Bien que Le Dirigeable volé n’en soit pas une adaptation fidèle, le film a pour origine plusieurs livres de Jules Vernes (Cinq semaines en ballon, Deux ans de vacances et L’Île mystérieuse). L’esthétique du progrès technique qui forme un des plaisirs de la lecture des romans de Jules Verne est reprise dans ce film. Au fond, il n’est pas tellement plus étrange d’être émerveillé par un livre nous parlant d’un possible tour du monde en moins de trois mois, à une époque où on peut l’effectuer en moins de trois jours que de l’être par un film, réalisé deux ans avant qu’on ne marche sur la lune, qui parle d’une nouvelle technologie de dirigeable et où les espions épient les conversations en volant sur une bicyclette-planeur. En convoquant l’univers visuel du temps de Jules Verne — l’image jaune-orangé comme une illustration vieillie sur un méchant papier, le dessin d’engins invraisemblables, les décors tirés des illustrations des éditions Hetzel des romans de Jules Verne, la gravure — le film peut espérer restituer un certain esprit de ce temps et redonner du goût aux éléments narratifs qui le peuplent — un espion affublé d’une belle moustache et se cachant sous son journal, un train filant sur un viaduc, un dirigeable parcourant le monde.
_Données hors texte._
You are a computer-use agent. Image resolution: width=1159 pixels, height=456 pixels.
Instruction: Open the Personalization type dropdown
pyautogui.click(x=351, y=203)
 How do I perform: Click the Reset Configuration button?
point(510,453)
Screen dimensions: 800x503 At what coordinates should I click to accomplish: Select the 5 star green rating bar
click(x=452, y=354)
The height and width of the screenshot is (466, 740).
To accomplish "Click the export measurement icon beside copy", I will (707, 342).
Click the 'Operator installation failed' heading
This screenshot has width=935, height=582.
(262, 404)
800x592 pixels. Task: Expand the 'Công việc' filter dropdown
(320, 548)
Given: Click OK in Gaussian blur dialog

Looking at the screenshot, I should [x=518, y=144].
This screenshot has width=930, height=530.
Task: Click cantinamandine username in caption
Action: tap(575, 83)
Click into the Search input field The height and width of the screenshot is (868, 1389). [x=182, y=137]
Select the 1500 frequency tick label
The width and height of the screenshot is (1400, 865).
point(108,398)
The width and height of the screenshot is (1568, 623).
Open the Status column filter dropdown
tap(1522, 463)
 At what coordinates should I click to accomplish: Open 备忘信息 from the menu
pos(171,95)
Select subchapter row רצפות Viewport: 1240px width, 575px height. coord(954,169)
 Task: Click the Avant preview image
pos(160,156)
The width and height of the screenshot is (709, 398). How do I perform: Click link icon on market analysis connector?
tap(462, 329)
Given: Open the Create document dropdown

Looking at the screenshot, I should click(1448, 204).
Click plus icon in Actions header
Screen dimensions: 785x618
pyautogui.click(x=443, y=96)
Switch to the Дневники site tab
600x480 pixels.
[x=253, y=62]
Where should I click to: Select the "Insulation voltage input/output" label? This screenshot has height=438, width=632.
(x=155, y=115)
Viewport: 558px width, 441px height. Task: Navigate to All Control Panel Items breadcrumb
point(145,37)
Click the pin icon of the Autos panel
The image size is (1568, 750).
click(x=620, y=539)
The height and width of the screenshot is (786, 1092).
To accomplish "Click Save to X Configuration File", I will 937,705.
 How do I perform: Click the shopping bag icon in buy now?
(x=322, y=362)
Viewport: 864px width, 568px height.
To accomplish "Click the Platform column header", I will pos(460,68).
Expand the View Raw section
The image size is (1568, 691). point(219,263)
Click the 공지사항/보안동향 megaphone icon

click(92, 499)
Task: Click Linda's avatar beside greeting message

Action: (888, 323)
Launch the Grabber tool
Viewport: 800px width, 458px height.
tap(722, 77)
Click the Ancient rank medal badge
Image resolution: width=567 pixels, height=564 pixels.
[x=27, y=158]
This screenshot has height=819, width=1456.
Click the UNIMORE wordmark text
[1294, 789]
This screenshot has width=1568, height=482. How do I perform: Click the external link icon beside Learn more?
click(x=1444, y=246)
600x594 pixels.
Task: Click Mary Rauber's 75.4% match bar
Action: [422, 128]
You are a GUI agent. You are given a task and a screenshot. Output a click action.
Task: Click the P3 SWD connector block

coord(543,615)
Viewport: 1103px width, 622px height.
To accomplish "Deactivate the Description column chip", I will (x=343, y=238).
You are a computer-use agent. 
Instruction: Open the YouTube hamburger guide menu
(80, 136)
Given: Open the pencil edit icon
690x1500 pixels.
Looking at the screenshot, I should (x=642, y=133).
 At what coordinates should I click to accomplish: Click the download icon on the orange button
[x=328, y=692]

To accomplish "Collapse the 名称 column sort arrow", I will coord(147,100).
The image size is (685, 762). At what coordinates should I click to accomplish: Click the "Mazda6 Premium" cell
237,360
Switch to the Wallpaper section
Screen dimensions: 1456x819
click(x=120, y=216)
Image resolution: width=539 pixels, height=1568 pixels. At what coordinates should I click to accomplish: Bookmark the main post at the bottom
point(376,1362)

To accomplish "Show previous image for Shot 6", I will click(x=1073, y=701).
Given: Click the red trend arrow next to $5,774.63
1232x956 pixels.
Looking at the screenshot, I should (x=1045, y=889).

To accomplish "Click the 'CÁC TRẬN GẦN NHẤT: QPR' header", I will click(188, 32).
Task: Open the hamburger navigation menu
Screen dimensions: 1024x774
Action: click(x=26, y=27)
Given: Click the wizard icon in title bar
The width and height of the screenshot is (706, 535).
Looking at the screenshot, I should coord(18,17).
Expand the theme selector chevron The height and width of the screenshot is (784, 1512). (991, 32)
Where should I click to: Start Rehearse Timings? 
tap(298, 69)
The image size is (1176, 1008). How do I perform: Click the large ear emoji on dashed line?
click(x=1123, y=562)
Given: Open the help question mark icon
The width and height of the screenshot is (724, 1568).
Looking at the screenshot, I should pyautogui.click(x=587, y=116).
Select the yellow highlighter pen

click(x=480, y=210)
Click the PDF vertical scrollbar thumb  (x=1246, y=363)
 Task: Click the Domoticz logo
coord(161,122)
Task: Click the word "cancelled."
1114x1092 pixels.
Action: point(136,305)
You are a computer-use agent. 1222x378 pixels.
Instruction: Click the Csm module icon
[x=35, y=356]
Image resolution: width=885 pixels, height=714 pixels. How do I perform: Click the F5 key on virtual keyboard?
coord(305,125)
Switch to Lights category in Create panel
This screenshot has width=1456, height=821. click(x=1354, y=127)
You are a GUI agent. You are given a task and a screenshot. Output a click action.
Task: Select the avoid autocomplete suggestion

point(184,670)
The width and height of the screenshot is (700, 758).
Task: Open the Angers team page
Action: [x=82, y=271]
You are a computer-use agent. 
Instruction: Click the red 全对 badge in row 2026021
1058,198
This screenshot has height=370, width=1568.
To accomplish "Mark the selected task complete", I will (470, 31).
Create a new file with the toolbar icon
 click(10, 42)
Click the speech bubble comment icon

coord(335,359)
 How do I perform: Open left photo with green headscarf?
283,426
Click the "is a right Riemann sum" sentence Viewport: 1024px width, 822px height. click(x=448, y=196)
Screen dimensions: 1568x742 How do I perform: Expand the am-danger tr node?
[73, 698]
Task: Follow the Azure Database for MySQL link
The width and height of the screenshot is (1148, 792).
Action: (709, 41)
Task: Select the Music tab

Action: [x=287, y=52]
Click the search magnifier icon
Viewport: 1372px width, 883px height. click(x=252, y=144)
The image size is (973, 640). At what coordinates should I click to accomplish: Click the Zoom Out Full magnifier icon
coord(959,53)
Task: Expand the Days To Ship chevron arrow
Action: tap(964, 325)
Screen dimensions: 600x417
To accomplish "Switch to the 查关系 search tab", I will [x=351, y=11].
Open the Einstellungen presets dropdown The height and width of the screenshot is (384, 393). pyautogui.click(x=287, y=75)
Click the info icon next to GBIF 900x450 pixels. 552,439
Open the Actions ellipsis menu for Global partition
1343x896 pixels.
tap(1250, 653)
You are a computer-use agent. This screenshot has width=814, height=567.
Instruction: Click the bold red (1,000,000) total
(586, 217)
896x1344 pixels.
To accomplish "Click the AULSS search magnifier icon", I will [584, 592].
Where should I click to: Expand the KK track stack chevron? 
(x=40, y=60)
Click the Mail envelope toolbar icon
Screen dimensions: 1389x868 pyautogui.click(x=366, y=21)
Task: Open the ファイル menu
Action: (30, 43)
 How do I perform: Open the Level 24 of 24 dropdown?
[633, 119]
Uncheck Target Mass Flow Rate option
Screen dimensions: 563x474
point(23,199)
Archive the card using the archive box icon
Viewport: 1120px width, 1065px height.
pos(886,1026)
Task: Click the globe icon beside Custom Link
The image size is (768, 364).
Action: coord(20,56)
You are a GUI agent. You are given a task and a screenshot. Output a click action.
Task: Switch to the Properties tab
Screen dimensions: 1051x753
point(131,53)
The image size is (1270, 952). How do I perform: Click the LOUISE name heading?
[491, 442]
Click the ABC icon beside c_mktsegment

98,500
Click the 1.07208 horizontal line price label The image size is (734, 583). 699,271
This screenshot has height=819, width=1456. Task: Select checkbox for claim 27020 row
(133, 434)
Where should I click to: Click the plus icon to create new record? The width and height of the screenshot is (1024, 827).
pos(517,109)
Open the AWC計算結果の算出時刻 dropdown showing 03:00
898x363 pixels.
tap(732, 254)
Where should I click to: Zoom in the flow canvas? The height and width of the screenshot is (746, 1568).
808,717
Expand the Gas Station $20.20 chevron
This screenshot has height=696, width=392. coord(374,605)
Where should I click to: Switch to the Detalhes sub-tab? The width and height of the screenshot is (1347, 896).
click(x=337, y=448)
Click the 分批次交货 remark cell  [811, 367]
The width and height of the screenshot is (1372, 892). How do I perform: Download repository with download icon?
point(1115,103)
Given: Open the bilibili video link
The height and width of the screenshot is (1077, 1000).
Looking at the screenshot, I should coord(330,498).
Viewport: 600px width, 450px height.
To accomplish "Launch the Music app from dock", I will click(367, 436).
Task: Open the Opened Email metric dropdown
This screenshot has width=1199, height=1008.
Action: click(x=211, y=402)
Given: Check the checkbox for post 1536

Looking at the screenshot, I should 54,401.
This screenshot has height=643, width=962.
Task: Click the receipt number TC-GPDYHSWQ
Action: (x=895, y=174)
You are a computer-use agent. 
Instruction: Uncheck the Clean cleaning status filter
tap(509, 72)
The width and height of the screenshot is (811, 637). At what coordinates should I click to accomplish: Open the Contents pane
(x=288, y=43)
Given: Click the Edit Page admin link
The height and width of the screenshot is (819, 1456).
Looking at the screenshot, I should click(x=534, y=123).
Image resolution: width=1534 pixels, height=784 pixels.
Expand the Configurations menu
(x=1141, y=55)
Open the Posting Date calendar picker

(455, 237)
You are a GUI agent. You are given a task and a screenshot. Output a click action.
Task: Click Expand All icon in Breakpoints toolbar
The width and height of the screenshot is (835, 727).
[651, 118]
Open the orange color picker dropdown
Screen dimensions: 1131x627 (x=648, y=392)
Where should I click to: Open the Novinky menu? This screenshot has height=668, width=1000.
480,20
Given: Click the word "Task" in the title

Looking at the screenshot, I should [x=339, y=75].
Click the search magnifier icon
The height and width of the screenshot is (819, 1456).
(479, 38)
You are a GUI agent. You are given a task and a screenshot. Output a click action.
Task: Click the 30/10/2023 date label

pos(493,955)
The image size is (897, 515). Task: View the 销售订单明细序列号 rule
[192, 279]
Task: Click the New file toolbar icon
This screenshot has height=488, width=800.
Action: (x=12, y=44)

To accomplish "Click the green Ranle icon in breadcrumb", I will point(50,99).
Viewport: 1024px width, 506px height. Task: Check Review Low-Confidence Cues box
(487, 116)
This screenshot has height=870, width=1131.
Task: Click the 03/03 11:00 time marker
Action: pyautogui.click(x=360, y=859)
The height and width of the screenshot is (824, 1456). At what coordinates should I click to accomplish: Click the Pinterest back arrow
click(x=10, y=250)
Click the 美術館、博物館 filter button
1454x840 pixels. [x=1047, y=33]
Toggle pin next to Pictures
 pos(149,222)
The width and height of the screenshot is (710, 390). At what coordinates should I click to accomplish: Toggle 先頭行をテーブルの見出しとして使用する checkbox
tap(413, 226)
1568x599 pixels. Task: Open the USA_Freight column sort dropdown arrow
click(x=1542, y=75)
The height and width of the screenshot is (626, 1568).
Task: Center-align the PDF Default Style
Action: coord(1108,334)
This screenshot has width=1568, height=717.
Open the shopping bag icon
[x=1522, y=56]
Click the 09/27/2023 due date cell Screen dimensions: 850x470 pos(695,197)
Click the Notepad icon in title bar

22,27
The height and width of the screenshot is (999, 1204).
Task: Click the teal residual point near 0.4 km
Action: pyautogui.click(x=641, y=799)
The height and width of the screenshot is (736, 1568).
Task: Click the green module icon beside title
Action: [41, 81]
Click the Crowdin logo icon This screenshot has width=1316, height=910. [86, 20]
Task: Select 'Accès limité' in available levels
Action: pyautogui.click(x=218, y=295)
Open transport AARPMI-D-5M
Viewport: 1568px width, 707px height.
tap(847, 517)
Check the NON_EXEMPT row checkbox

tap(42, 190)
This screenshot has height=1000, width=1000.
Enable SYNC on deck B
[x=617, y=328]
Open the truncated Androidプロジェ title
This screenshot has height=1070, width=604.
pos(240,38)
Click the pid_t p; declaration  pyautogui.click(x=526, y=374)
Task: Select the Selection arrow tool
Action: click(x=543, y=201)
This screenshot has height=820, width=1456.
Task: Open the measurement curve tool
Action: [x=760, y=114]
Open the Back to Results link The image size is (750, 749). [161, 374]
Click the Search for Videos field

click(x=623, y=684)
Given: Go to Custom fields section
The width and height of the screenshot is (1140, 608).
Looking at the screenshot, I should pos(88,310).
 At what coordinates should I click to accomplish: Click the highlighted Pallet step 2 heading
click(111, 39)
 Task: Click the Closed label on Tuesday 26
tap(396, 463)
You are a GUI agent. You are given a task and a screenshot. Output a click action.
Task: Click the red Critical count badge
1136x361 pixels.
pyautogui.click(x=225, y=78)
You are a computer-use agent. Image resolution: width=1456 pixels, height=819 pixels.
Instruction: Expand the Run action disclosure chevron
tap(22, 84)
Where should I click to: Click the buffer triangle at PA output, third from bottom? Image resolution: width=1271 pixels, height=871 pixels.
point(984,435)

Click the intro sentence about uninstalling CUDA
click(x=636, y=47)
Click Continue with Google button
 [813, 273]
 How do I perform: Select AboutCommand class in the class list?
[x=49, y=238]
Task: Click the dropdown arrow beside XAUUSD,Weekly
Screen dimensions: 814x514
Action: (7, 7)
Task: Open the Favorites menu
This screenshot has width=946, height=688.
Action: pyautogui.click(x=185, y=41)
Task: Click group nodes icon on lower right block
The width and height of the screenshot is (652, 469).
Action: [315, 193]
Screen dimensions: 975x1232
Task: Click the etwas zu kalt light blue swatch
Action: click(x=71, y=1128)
L’univers hétérogène du Dirigeable volé, entre gravure animée et photographie animée, est donc plus rêvé que réalisé et permet ainsi de renouveler l’intérêt pour l’invention, rend tous les plans de machine à nouveau envisageable — que ce soit l’hypothétique bicyclette volante ou ce qui deviendra le sous-marin.
Pour finir l’année et souhaiter à tous de plaisantes fêtes, le ciné-club vous propose un drôle de film d’aventures qui, nous le souhaitons, tirera de notre audience plus d’un sourire enjoué — un film où tout est à nouveau possible, voguer en ballon à travers le monde et sur l’océan, rencontrer le capitaine Nemo, jouer des tours à des pirates, épier des conversations comme l’espion en chapeau melon. Un film où l’imagination est stimulée par tant de visions improbables et qui vous fera peut-être à nouveau rêver.